Of course this dim view of humanity was difficult for most to swallow. (Even Machiavelli, brilliant as he was, could not sell this idea. He never did manage to procure employment with the Medici.) For the notion to take hold, the countervailing passions had to be re-conceptualized as something benign or at the very least innocuous. The term “interest” did the job because, as Hirschmann explains, it connotes predictability (a valuable asset in an age beset by wars and civil wars) and harmlessness. As Dr. Johnson famously put it, “There are few ways in which man can be more innocently employed than in getting money.”
And so, by the seventeenth century passions and interests (which had once been one and the same) were seen as opposites. Passions were unruly and dangerous while interest was calm, rational, and predictable. By the seventeenth century, rational self-interest was seen as our better angel.
Forgetting the Legacy
This positive view of interest has stayed with us from Adam Smith to John Meynard Keynes. Thanks to it, we have come to accept that there is something wonderfully predictable about the business of making money. If we do not see the money-maker as virtuous, we at least think of him as a rational (i.e., not dangerous) “actor”.
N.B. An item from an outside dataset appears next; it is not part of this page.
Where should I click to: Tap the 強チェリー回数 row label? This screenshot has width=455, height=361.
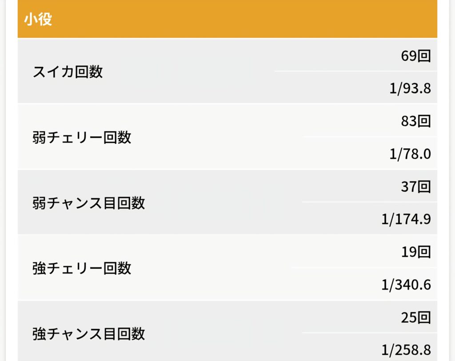pyautogui.click(x=82, y=268)
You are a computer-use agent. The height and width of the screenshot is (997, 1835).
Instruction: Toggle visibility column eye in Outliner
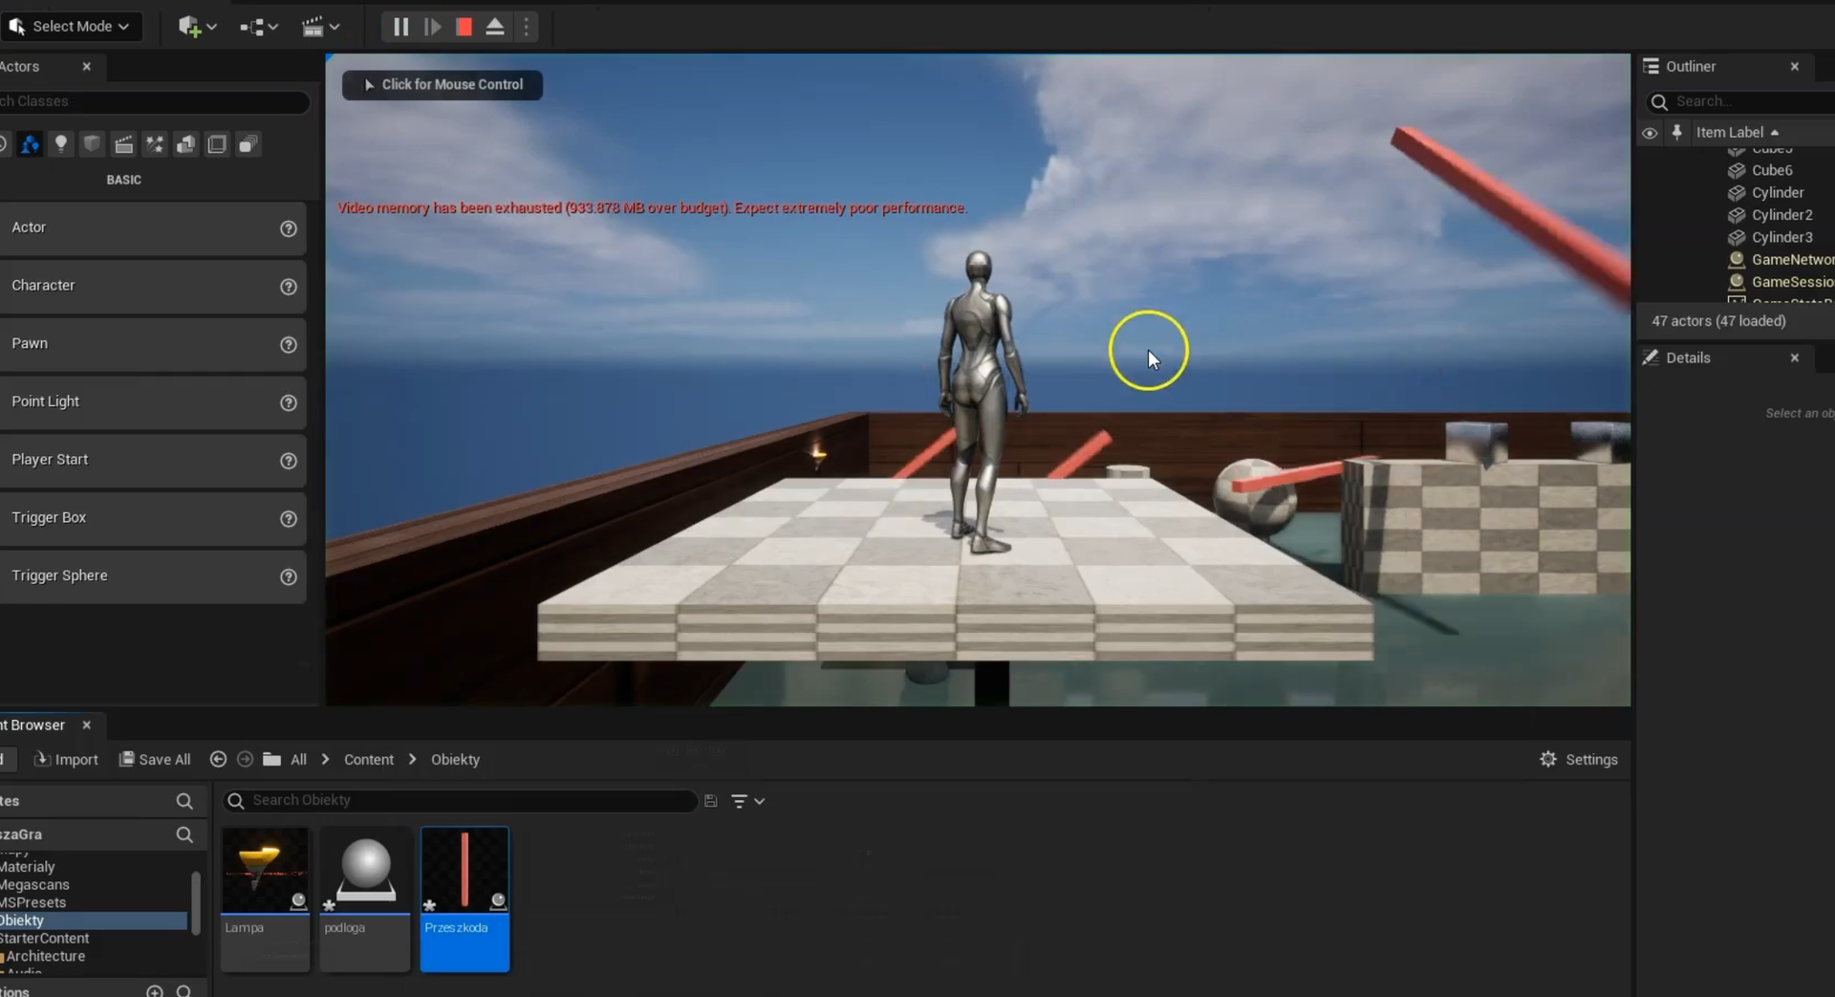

Consider the whole concept of “the law of supply and demand”. The very phrase presupposes that there is a law governing both. (In fact, the phrase “law of supply and demand” makes the whole business seem pretty impersonal—it takes the people out of the picture.) Or, to quote the way Robert L. Heilbroner has described an aspect of Keynes’ theory in Worldly Philosophers, a depression can result from a “a strange and passionless tug of war. There are no greedy landlords, no avaricious capitalists. There are only perfectly virtuous citizens prudently attempting to save some of their incomes and perfectly virtuous businessmen who are just as prudently making up their minds whether the business situation warrants taking the risk of buying a new machine or building a new plant. And yet, on the outcome of these two sensible decisions the fate of the economy hangs” (p. 268).
There is no passion involved here, Heilbroner assures us. (And forgets about fear, even panic that might lead both the citizen and the businessman to spend less.) But why should he remember? We are so accustomed to disassociating passion with business; so accustomed to assuming that a businessman acts in his rational (and predictable) self-interest that we have completely forgotten that interests are passions re-named.
Can We Get It Right?
As language changed, so has our perception of the world altered. We have come to believe that self-interest is rational and forgot that it is short-hand for a countervailing, less-bad passion. We are still living in Adam Smith’s world; a world-view that Alan Greenspan told us was “wrong”. Perhaps to get out of our current economic mess, we may need to look beyond that world; to the thinkers who conceptualized capitalism before it became common-place. Perhaps we need to recall that interest too is a passion.
As David Brooks (who has recently re-discovered what he has called “the behavioral revolution” (http://www.nytimes.com/2008/10/28/opinion/28brooks.html) put it “if you start thinking about our faulty perceptions, the first thing you realize is that markets are not perfectly efficient, people are not always good guardians of their own self-interest…” People can and do get quite passionate about their money, their livelihood.
And so perhaps the right question to ask is: To what extent can this passion be predicted?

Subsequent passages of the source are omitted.